I would like to release a software library written in a class-based, object-oriented programming language (Java) on a web-based source code hosting service, that allows forks of the project to be merged into the main project (GitHub via pull requests). I have researched on the web and given a lot of thought on how to license the software. Am I correct in the following assumptions (from an IANAL perspective)?
Both LGPL and MPL promote sharing of modifications to the LGPL/MPL licensed software being used inside other software projects. Instead of requiring the users of the modified library to host a seperate fork of the library, I can promote contributing to the original library (e.g. via pull requests).
The major difference is how MPL / LGPL licensed code must be linked into the project. MPL source code files can be directly copied into a (possibly) proprietary software project (static linking), while LGPL licensed code must be dynamically linked (loosely linked to the possibly proprietary software project, so that end-users can switch out the licensed software library for another version of the licensed software library).
Dynamic linking and thus LGPL imposes extra obstacles for packaging the proprietary software product, without promoting more contributions to the open source software library than by having static linkage (and thus MPL).

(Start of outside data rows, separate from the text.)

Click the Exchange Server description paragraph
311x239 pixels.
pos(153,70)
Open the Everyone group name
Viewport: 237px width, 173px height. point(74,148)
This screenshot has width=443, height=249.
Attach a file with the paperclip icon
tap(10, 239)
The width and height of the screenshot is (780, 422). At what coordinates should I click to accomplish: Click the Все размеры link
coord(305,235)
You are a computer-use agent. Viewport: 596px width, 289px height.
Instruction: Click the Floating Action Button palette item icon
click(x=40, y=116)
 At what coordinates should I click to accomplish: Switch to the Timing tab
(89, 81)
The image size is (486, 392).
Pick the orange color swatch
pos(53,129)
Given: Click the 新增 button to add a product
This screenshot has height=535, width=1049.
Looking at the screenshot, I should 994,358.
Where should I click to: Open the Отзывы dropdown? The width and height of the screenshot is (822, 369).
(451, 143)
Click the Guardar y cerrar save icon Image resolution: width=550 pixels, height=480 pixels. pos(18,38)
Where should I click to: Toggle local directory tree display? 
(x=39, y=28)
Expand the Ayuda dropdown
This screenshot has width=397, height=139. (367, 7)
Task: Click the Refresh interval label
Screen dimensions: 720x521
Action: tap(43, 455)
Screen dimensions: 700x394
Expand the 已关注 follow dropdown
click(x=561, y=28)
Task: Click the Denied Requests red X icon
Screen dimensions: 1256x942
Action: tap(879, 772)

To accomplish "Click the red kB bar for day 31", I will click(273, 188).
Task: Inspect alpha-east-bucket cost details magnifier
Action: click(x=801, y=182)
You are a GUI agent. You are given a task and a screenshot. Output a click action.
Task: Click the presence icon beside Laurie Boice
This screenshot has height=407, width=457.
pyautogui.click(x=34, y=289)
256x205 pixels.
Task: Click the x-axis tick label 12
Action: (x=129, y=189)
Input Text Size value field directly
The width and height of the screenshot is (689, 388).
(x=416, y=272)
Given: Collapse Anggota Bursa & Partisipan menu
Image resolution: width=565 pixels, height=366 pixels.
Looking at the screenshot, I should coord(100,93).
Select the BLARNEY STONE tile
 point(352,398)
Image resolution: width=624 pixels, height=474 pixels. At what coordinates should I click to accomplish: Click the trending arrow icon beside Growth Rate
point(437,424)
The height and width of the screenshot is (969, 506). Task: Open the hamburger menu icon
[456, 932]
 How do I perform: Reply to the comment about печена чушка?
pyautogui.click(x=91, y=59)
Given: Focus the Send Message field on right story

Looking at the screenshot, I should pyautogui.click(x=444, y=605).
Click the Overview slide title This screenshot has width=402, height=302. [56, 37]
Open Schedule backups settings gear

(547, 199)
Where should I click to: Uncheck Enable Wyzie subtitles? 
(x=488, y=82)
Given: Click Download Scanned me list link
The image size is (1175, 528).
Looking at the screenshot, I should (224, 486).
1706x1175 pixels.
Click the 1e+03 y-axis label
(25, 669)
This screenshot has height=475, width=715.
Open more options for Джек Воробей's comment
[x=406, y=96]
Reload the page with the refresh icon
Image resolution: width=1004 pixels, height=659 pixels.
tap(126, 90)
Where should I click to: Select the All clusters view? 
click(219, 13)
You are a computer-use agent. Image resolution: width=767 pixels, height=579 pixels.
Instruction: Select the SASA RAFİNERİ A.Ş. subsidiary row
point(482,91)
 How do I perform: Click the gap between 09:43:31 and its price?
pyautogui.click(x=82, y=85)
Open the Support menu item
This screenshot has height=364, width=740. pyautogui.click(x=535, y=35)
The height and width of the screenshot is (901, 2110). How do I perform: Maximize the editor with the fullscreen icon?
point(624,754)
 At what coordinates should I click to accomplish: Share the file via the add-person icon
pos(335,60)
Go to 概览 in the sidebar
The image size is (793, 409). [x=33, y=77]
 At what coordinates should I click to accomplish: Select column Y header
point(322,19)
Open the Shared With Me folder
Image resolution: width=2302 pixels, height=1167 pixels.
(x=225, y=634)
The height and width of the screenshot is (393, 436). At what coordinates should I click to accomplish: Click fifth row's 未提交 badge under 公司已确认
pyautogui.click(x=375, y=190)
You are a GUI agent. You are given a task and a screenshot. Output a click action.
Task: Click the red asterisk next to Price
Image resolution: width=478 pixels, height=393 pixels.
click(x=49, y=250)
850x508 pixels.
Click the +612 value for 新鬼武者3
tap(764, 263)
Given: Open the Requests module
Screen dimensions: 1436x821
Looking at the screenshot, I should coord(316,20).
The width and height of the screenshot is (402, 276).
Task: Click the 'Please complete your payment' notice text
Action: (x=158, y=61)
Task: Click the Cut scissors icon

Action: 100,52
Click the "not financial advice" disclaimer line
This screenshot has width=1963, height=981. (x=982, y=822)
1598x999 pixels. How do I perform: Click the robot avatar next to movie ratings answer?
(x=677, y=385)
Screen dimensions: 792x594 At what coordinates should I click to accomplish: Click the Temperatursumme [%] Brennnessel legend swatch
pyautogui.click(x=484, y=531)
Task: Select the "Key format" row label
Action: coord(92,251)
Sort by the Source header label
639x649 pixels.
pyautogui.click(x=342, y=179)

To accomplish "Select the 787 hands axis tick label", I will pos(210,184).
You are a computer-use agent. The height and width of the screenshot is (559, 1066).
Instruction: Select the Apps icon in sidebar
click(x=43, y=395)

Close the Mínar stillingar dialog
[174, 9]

There is a modified LGPL which allows static linking.
There are no other relevant differences (from an IANAL perspective).
The older license versions don't suit my needs as good as the newest ones.
As you can see my main requirement is that modifications of the software library which could prove useful to the general public stay open-source, without imposing restrictions on using the software library in a proprietary product.
There is no license that also requires extensions of the software library that are relevant to the original work to be released as open-source, as the scope of the term relevant can be arbitrarily small / huge, thus ending up as GPL that can not be used in a proprietary product (without releasing the whole source).
I am tempted to use the modified LPGL, but on the other hand discouraged by the unpopularity. Based on the above points I prefer MPL.
Question: Are my above statements correct? Which license should I pick considering my requirements?
Solution: With the help of the discussion in the accepted answer, I choose to stick to the MPL because of the popularity, freedom in linking and because it is an official, unmodified license.